Stitches are removed at 2 weeks post-operatively. The foot can then be bathed and the scars should be massaged.

J Am Podiatr Assoc. 2004 Jan-Feb;94(1):22-30. Plantar pressure and joint motion after Youngswick procedure for hallux limitus.
Bryant AR, Tinley P, Cole JH.
Bryant et al 2004 showed that range of movement in the 1st MTP joint returned to within normal limits following youngswick osteotomy. Peak pressures reduced from the 4th and 5th rays. The amount of plantar flexion was minimally not significantly reduced. Pressure below the 1st metatarsal head does not seem to change after surgery. The foot function took 18 months to stabilise.
The functional post-operative recovery continues even after full clinical and radiographic recovery. They noted an increased load through the 2nd metatarsal head post-operatively, which was not clinically evident.

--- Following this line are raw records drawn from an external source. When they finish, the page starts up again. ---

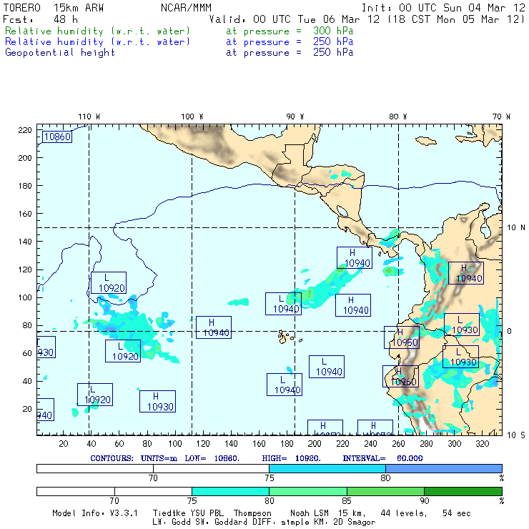This screenshot has height=529, width=529.
Task: Select the H 10930 high marker box
Action: (x=157, y=401)
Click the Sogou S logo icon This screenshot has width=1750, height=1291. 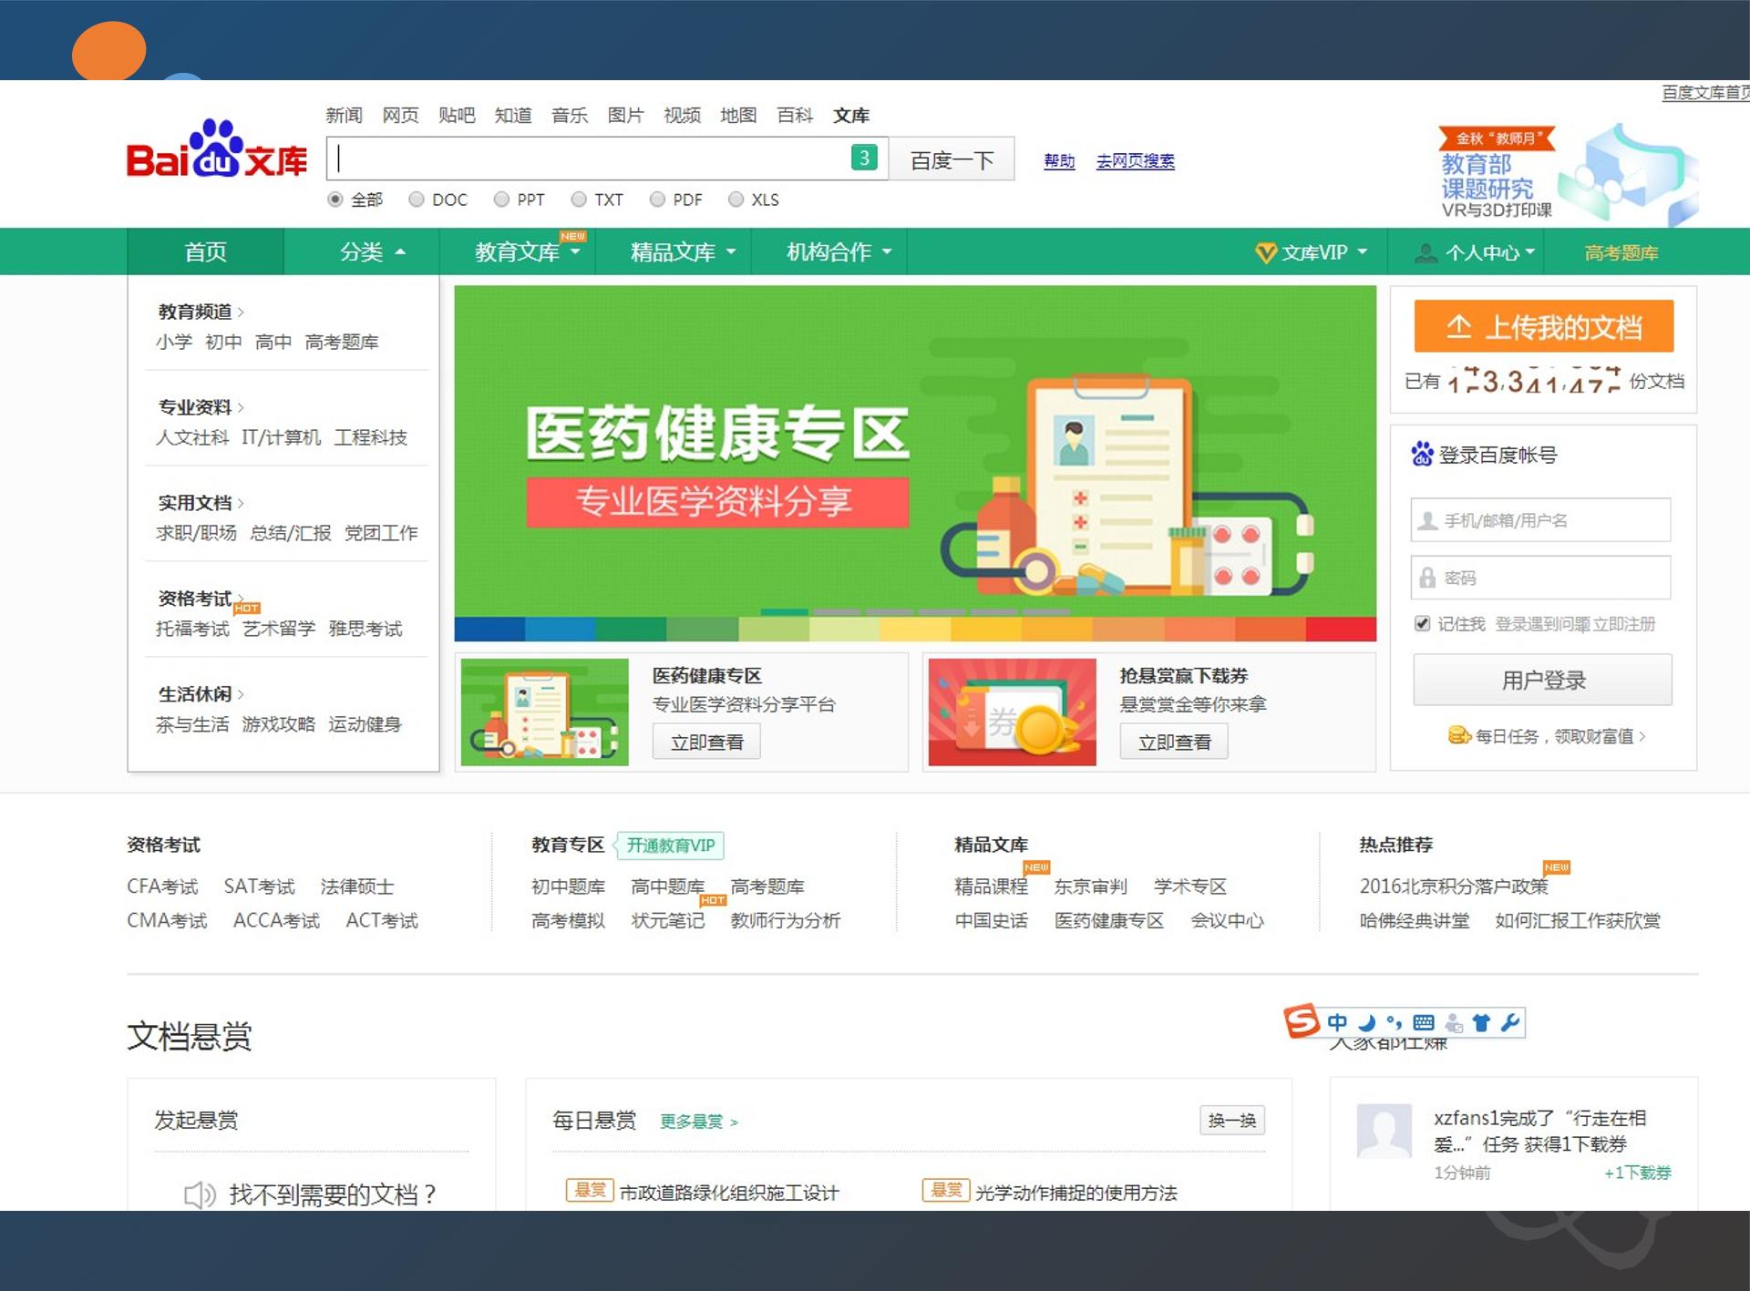(1302, 1020)
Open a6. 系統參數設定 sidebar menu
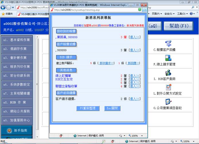The width and height of the screenshot is (199, 144). pos(16,85)
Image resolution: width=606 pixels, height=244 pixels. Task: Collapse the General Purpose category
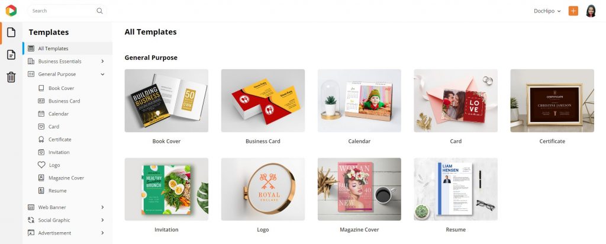click(x=102, y=74)
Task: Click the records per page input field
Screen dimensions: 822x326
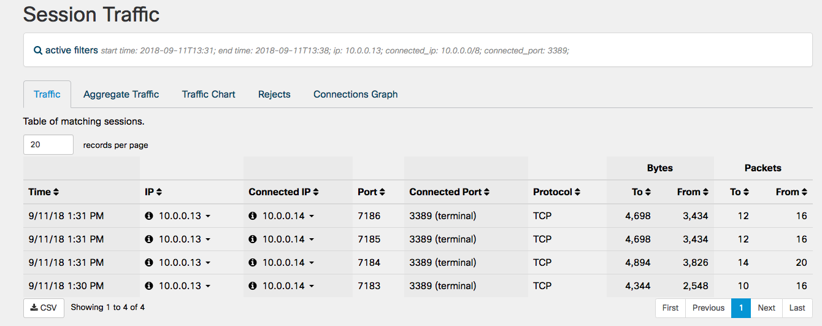Action: pos(48,145)
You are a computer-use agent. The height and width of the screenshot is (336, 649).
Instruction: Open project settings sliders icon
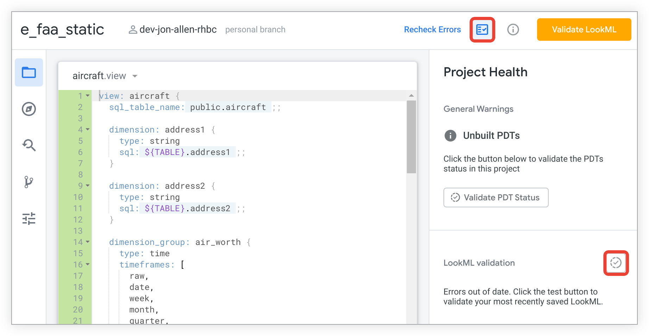[29, 219]
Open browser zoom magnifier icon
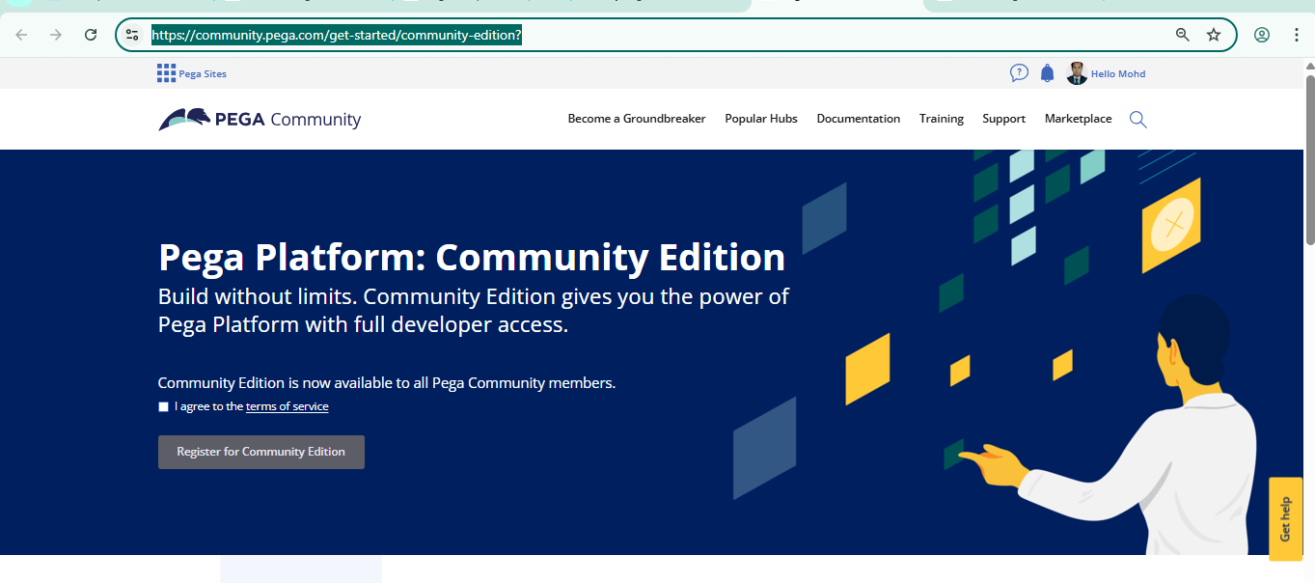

J Foot Ankle Surg. 2016 Nov-Dec;55(6):1143-1147. Joint Preserving Procedure for Modrate Hallux Rigidus: Does the Metatarsal Index Really Matter?
Slullitel G, Lopez V, Seletti M, Calvi JP, Bartolucci C, Pinton G.
Slullitel in the journal of foot and ankle surgery 2016 reported excellent results in 78 modified Youngswick procedures with high levels of patient satisfaction and outcome was noted related to the relative length of the 1st metatarsal.
Youngswick-Austin versus distal oblique osteotomy for the treatment of Hallux Rigidus. Foot(Edinburgh). 2107 Aug;32:53-58.
Viladot A, Sodano L, Marcellini L, Zamperetti M, Hernandez ES, Perice RV.
Viladot reported good results in both oblique osteotomies and Youngswick osteotomies in 50 patients and recommended the procedures as safe and allows immediate weight bearing with rapid recovery to function, good to excellent clinical results and a low complication rate.
The Use of Osteotomy in the Management of Hallux Rigidus. Foot Ankle Clin. 2105 Sep;20(3):493-502
Shariff R, Myerson MS.
Myerson in foot and ankle clinics 2015 noticed that with the Youngswick osteotomy as the angle of the osteotomy as acute, the degree of plantar displacement can be achieved as restricted and this needs to be assessed prior to performing the osteotomy.